Home Office Blunder Reveals EU Nationals’ Information
In April, the Home Office offered an apology to hundreds of EU nationals living in the UK after an IT blunder saw their details exposed.
The government department had contacted a number of EU nationals applying for settled status to resubmit their information. However, a failure to use the ‘blind CC’ option on the email revealed the details of other applicants.
Following the “administrative error” the Home Office apologised to those affected and even requested that recipients delete the email in question.
“The deletion of the email you received from us on 7 April would be greatly appreciated,” the Home Office wrote in a message of apology.
A spokesperson for the department commented at the time: “In communicating with a small group of applicants, an administrative error was made which meant other applicants’ email addresses could be seen.
“As soon as the error was identified, we apologised personally to the 240 applicants affected and have improved our systems and procedures to stop this occurring again.”
The Home Office said it had improved its procedures for dealing with citizens’ personal information after the blunder.
Find out more here.
Windrush Data Breach
Another blunder in April saw the Home Office expose the personal details of Windrush compensation scheme applicants.
Another “administrative error” by the department allowed applicants to the Windrush compensation scheme see other people’s email addresses.

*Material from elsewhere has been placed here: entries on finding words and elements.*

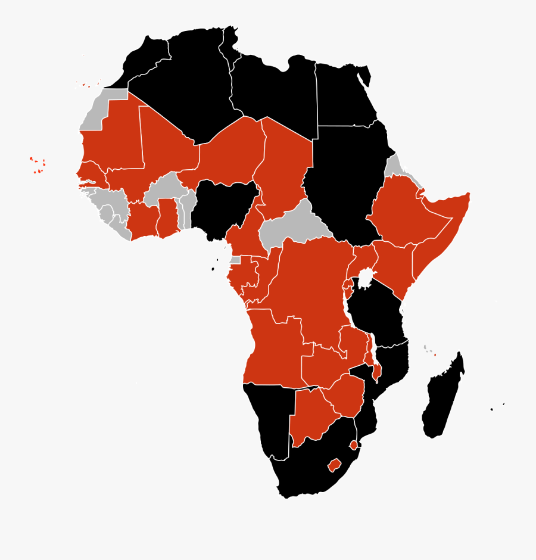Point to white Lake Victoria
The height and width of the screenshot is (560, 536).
tap(366, 278)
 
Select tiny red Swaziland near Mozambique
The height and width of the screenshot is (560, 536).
tap(354, 445)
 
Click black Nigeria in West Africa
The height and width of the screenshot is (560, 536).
tap(222, 209)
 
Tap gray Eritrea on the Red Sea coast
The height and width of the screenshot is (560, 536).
tap(394, 166)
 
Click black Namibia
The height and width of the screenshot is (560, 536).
tap(268, 417)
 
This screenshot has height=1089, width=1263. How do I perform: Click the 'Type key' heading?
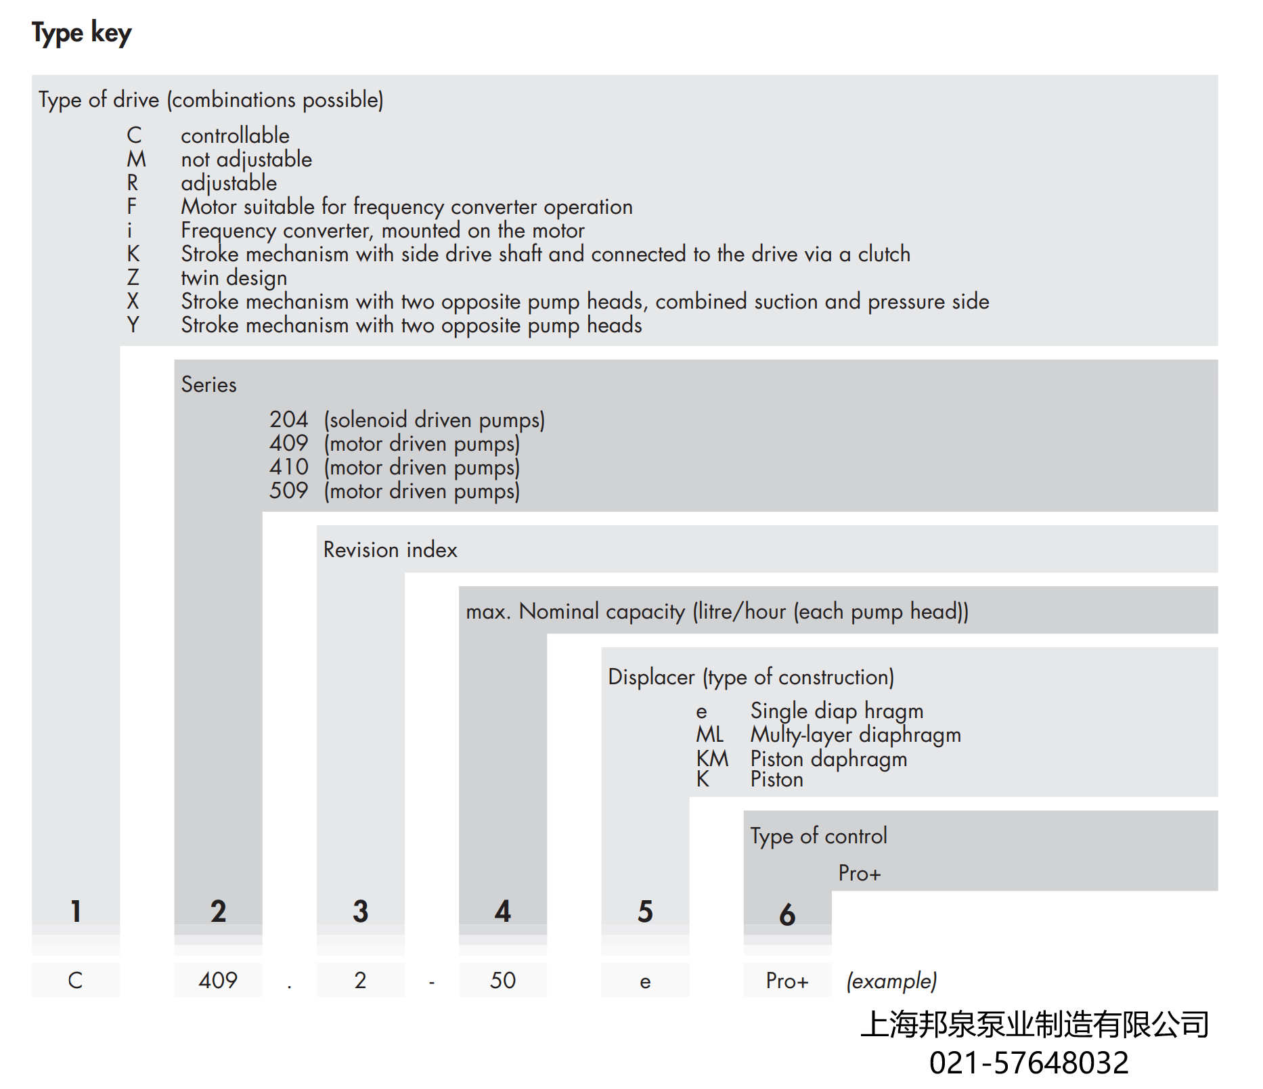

Five batches of emails were involved in this particular incident, with each containing around 100 recipients.
Immigration Minister Caroline Nokes “unreservedly” apologised at the time and acknowledged that an “administrative error” had been the cause of the blunder.
In April of this year, car manufacturer Toyota announced a significant data breach which saw as many as 3.1 million customers and employees affected. The attack was launched on dealerships in Japan and followed a previous cyberattack on Toyota Australia in February.
At the time, reports suggested that up to eight of the company’s subsidiaries and dealerships were targeted in the attack, with hackers gaining access to the firm’s internal computer systems. Employment details, dates of birth and names were all believed to have been exposed in the breach.
In a statement, Toyota said: “Information that may have been leaked this time does not include information on credit cards”.